++++ Source extract ++++
The sound and the fury of asinine automated tannoy announcements

16.02, Friday 19 Apr 2024

Today I’m allowing myself to be a pedantic nit-picker. Really embracing that side of me.

And I’m wondering how to push back against mundane nits, even though I’m aware that it makes me sound like I’m over-sensitive and focusing on the wrong things.

Because the tiny things really do matter, and I’m reminded of that because I’ve spied at least one mechanism where a small change has a larger cultural impact.

The example is in social media…


What is happening?! – that’s the prompt that X/Twitter gives you in the post input field.

What’s on your mind, Matt? – that’s what Facebook says to me.

This is some kind of manifestation of brand, I had imagined. I hadn’t thought about it very much. I guess the wording has an effect what the social network is like, but I wouldn’t have given that much weight.

EXCEPT: the “nudge” acts strongly with neurodiverse people.

Here’s a paper about it (detailed ref below):

[Our Autistic young adult participants] interpreted feature descriptions such as “people you may know,” “what’s happening?,” “what’s on your mind?,” and “write a comment,” as a direct statement to themselves to act upon.

That UI microcopy that I parse as at-best lightly encouraging me to behave in a particular way is treated by at least some people as a strong instruction.

Again:

we observed that young Autistic adults took prompts to share information at face value and followed these suggestions as directives. For example, Participant3 explains the reason for sharing her contact information on her profile: “I had to do that because when I made my account it said phone number or email.”

This is so illuminating to me.

Ref.
++++
• _Set problem 1_: Retype the passage from the post on social media prompts, starting with "Today I’m allowing" and going on through "says to me.".
• _Set problem 2_: Render this sentence from the post on social media prompts in Spanish: "That UI microcopy that I parse as at-best lightly encouraging me to behave in a particular way is treated by at least some people as a strong instruction."
• _Set problem 3_: Carry on the post on social media prompts, picking up after its final line.
++++ Data excerpt ++++
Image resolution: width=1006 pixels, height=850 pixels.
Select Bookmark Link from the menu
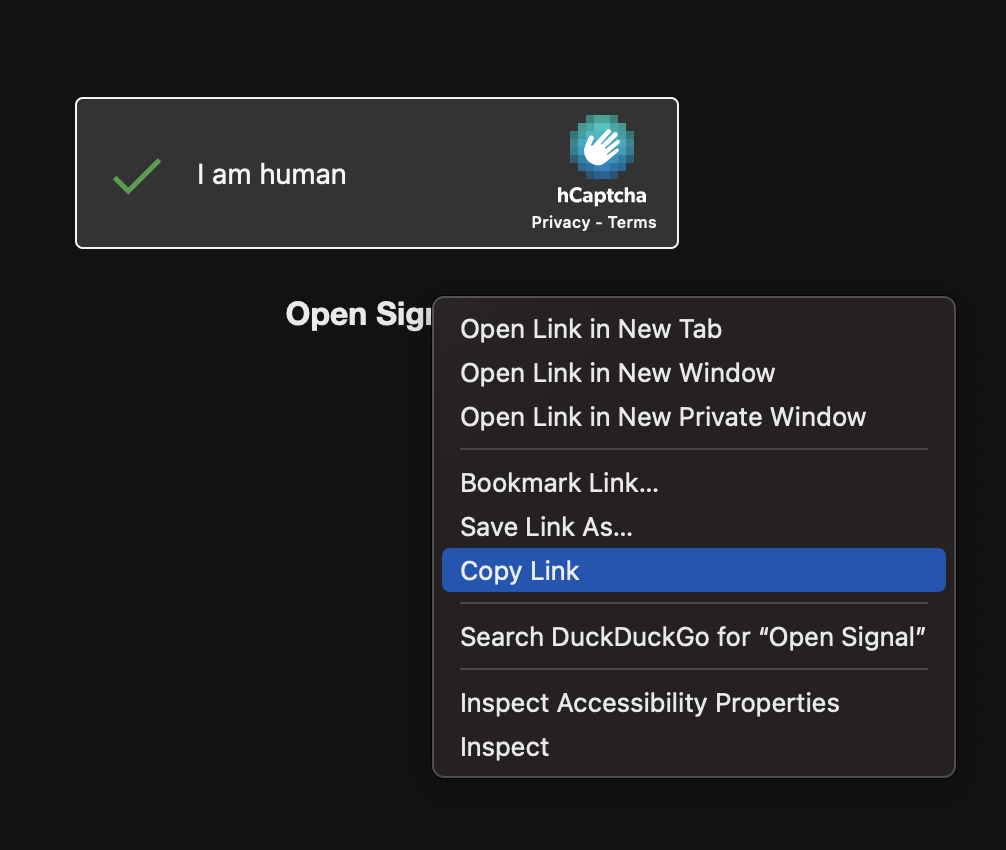pyautogui.click(x=559, y=483)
++++
• _Written response 1_:
Today I’m allowing myself to be a pedantic nit-picker. Really embracing that side of me.

And I’m wondering how to push back against mundane nits, even though I’m aware that it makes me sound like I’m over-sensitive and focusing on the wrong things.

Because the tiny things really do matter, and I’m reminded of that because I’ve spied at least one mechanism where a small change has a larger cultural impact.

The example is in social media…


What is happening?! – that’s the prompt that X/Twitter gives you in the post input field.

What’s on your mind, Matt? – that’s what Facebook says to me.

• _Written response 2_: Ese microtexto de interfaz que yo interpreto, como mucho, como una leve invitación a comportarme de cierta manera, al menos algunas personas lo toman como una instrucción firme.

• _Written response 3_:
Page, X., Capener, A., Cullen, S., Wang, T., Garfield, M., & J. Wisniewski, P. (2022). Perceiving Affordances Differently: The Unintended Consequences When Young Autistic Adults Engage with Social Media. Proceedings of the 2022 CHI Conference on Human Factors in Computing Systems, 1-21. https://doi.org/10.1145/3491102.3517596


Let me extrapolate.

  • Prevalence of Autistic adults in the US: 2 percent. (Apologies for the reference to “disorder” on that page; I wanted to link to the stat but I disagree with the frame.)
  • McKinsey. Minimum number of employees to involve for a successful business transformation project: 7 percent.

So hand-waving a bit here, 2% of a social app’s audience taking user interface copy literally is a good way toward having actual cultural change. You get a bunch more via mimesis, a bunch via algo nudges, and so on. But neurodiverse people get you a quarter of the way there!

I had PREVIOUSLY imagined that culture changes because EVERYONE shifts behaviour a LITTLE.

But NOW I see a mechanism whereby a VERY SMALL cohort changes their behaviour ABSOLUTELY and perhaps that drags along the rest.

Which seems plausible?

Anyway, I would love to understand more how/whether neurodiverse people have a critical role as a cultural vector, online and elsewhere, disproportionate to population.


Thinking like this has made me appreciate, even more, that apparently innocuously choices MATTER culturally, even when I can’t imagine the actual mechanism.

So I’ll go into two such apparently innocuous examples


Here are two incidences with signage that I spotted on my travels in the last few days.

London Bridge

At London Bridge station this morning, an automated announcement over the tannoy: Due to weather conditions the surfaces around the station may be slippery.

I mean… yes? It’s raining a little? So… of course??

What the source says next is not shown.